| name | audit-serialization |
| description | Audit serialization proxy correctness and round-trip safety |
| context | fork |
| agent | auditor |
| disable-model-invocation | true |
Audit the serialization/deserialization behavior of the cache.
-
Proxy completeness: Does the proxy capture ALL configuration?
Check: max size/weight, expiration, key/value strength, weigher, loader,
removal/eviction listener, ticker, scheduler, executor, initial capacity.
-
State transfer: Are entries serialized or only configuration?
If entries: are expired entries filtered? async values handled?
weak/soft refs dereferenced? If not: is this documented?
-
Deserialized consistency: Correct initial state for frequency sketch,
timer wheel, drain status, deques, weight counters? Correct node types?
-
Cross-version compatibility: serialVersionUID present? Can older
proxies deserialize in newer versions? Default values correct for missing fields?
-
Security: Can crafted serialized form create inconsistent state?

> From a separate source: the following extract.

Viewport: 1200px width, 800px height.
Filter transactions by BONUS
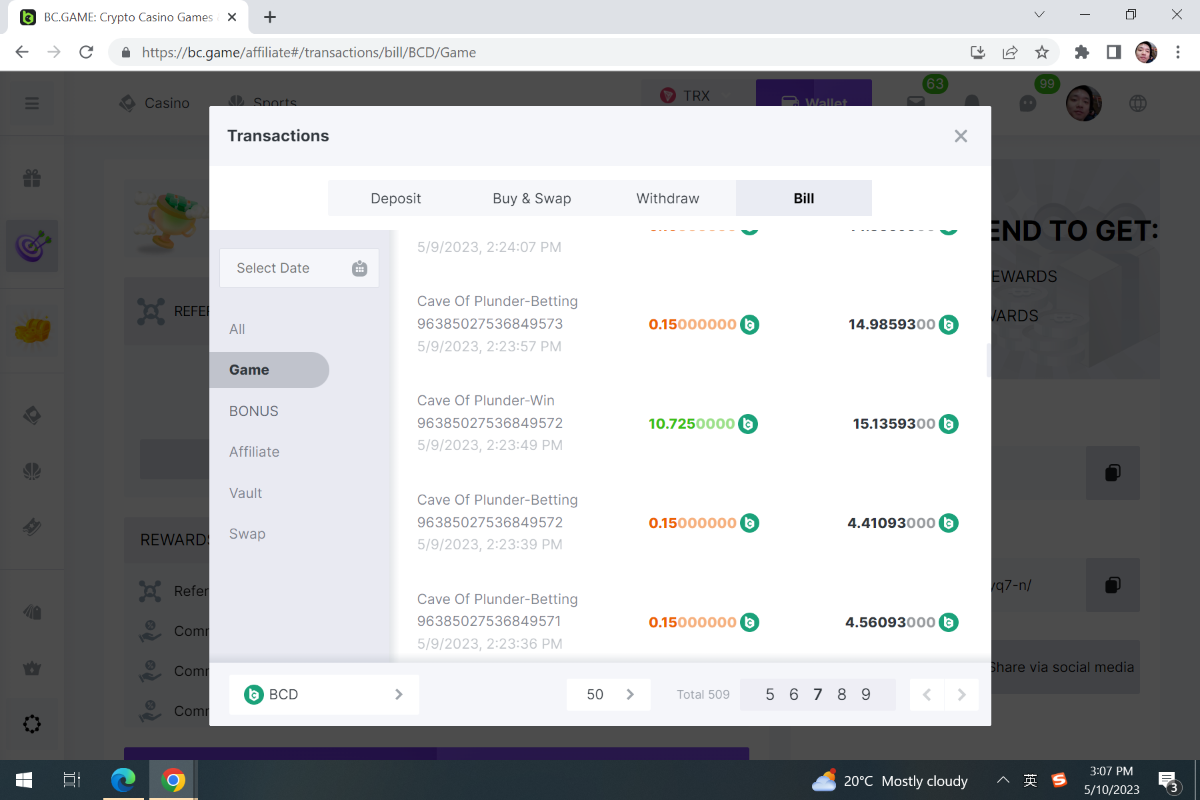(254, 411)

Are inputs validated? Is the proxy pattern correctly implemented?
-
Edge cases:
- Serializing during in-flight operations
- Serializing with pending removal notifications
- LoadingCache with non-serializable CacheLoader
- AsyncCache with incomplete futures
For each defect: state the field/behavior affected, before/after across
round-trip, severity (data loss, incorrect behavior, security risk).